ArchiveBox is open-source self-hosted web archiving for preserving websites, bookmarks, RSS feeds, social posts, media, evidence, research sources, and institutional records in durable HTML, PDF, PNG, WARC, JSON, SQLite, and filesystem formats.
A powerful, open‑source tool that saves web pages, media, bookmarks, and research material into durable, portable formats you control.
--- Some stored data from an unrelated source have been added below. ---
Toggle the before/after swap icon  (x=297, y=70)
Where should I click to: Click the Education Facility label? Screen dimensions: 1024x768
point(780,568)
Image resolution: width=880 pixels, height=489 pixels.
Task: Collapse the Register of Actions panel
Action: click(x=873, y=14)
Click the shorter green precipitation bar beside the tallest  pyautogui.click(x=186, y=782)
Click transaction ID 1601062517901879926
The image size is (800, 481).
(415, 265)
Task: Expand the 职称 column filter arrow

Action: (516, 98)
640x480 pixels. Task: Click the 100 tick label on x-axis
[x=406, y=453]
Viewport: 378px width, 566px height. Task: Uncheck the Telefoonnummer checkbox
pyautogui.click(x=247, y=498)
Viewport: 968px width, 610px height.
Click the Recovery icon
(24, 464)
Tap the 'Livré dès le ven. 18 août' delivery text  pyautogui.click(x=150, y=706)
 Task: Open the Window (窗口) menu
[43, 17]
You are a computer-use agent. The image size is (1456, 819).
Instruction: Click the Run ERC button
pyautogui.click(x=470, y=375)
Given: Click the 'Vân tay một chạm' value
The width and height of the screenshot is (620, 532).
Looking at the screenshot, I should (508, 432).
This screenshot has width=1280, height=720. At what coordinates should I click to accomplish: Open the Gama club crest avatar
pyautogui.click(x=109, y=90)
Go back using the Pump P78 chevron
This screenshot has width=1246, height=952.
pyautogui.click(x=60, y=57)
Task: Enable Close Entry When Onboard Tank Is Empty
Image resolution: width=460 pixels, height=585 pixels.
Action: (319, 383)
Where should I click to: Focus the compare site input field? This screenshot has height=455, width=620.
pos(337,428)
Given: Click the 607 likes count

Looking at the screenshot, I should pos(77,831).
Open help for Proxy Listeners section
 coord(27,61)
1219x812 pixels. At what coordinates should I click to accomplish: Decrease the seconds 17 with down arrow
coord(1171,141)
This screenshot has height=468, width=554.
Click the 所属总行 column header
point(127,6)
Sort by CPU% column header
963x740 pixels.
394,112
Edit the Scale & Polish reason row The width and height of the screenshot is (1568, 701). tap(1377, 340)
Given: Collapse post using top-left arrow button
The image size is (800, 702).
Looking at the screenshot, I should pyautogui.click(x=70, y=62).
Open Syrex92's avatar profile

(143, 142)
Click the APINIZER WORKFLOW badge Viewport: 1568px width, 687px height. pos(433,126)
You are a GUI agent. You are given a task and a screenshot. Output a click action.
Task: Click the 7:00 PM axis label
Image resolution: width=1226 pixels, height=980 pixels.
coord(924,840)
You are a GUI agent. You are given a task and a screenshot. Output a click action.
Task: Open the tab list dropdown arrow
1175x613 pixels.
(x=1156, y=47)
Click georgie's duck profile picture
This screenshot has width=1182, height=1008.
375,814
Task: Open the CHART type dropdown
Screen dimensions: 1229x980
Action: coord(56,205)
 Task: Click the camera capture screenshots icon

Ideal for personal archiving, OSINT, journalism, and long‑term knowledge preservation.
✨ Features
📦 Multiple capture formats — HTML, PDF, PNG, TXT, JSON, WARC, MP4, SQLite and file system formats
🔁 Multiple captures per URL — screenshots, article text, headers, favicons, media, git repos
🌐 Import from anywhere — bookmarks, browser history, RSS, JSON, CSV, TXT, Markdown, Pocket, Pinboard, Shaarli
🖥️ Web UI + CLI + REST API — manage archives however you prefer
🧩 Extensible ecosystem — plugins, extractors, automation tools
🔒 Self‑hosted by default — keep everything on infrastructure you control
🗂️ Readable for decades — snapshots stored as ordinary files and folders
🐳 Docker‑friendly — recommended setup with bundled dependencies (Chrome, wget, yt‑dlp, SingleFile, Readability)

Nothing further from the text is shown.